__Data supplied__
-------

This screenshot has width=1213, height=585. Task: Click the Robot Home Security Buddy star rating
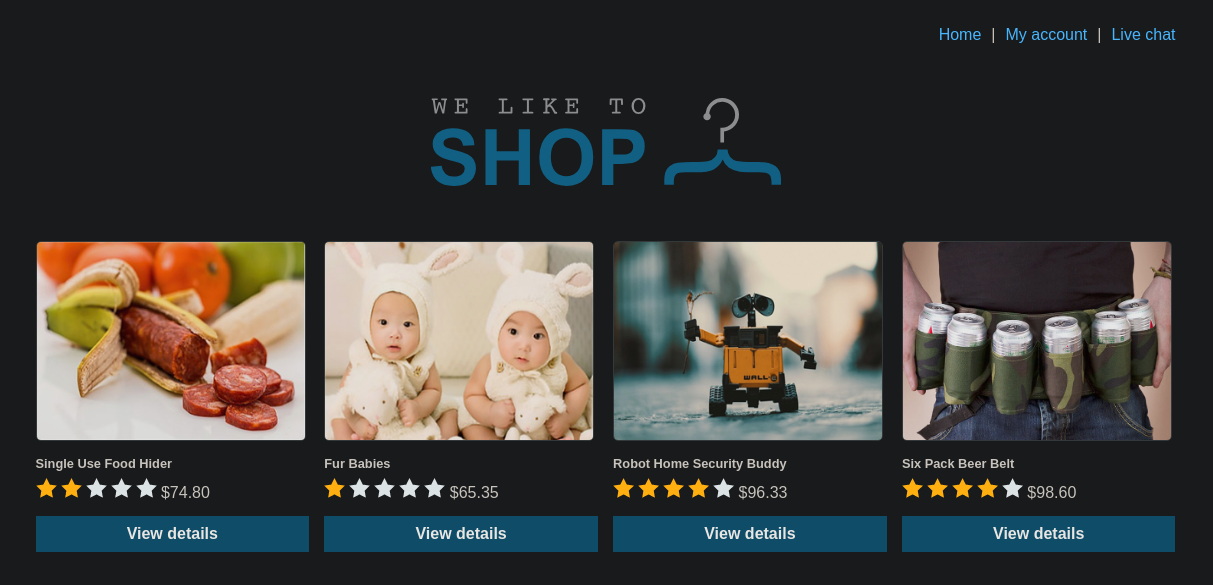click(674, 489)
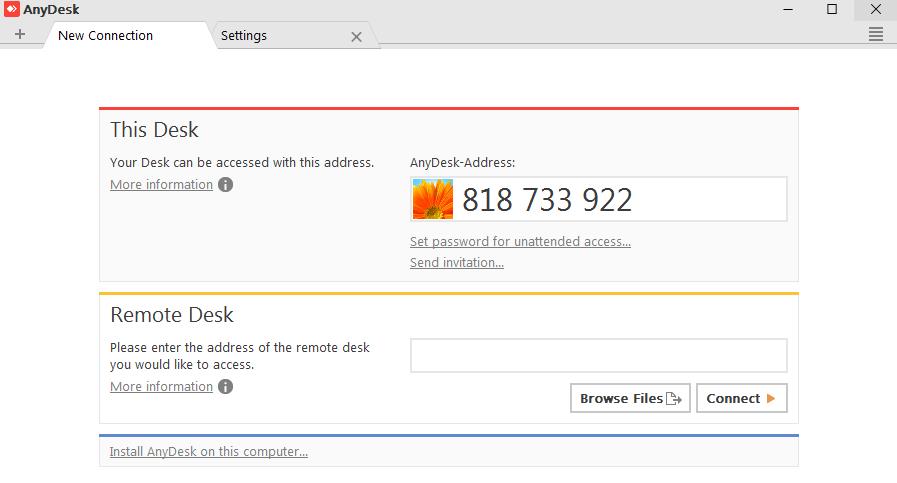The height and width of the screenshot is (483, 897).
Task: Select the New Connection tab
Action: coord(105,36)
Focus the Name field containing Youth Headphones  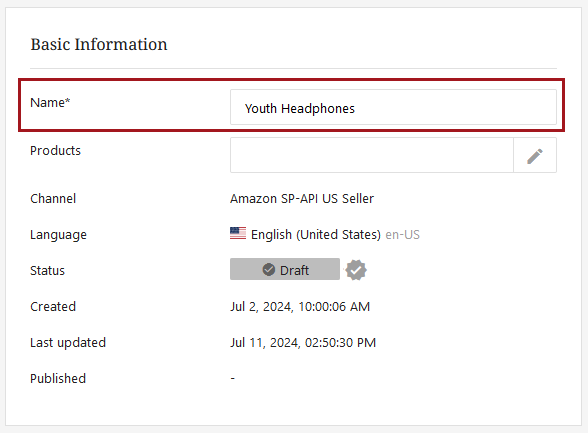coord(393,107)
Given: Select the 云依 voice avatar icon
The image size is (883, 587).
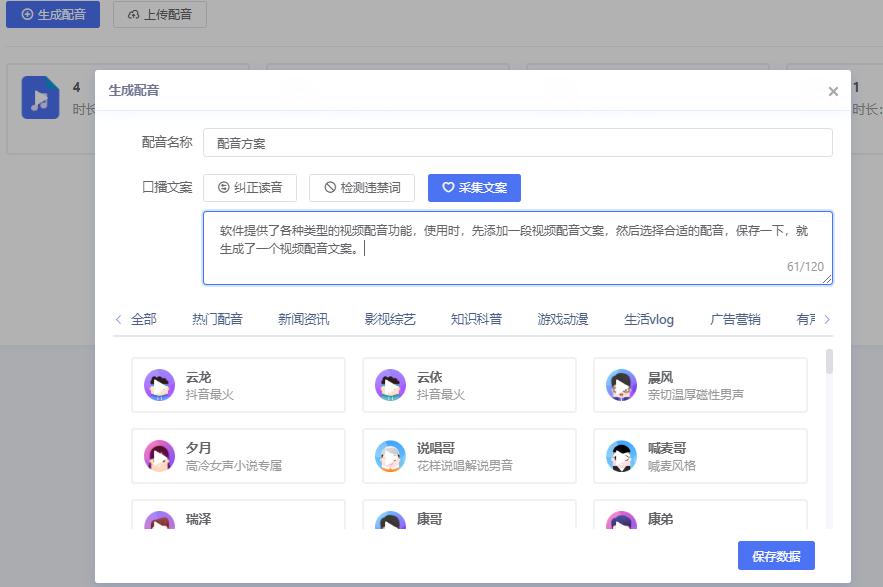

-------

__Task directions__
All lines from the one containing "Given: Select the 云依 voice avatar icon" to the end of the entries should appear in the output exactly as written, with no pictures.

__Result of the task__
Given: Select the 云依 voice avatar icon
The image size is (883, 587).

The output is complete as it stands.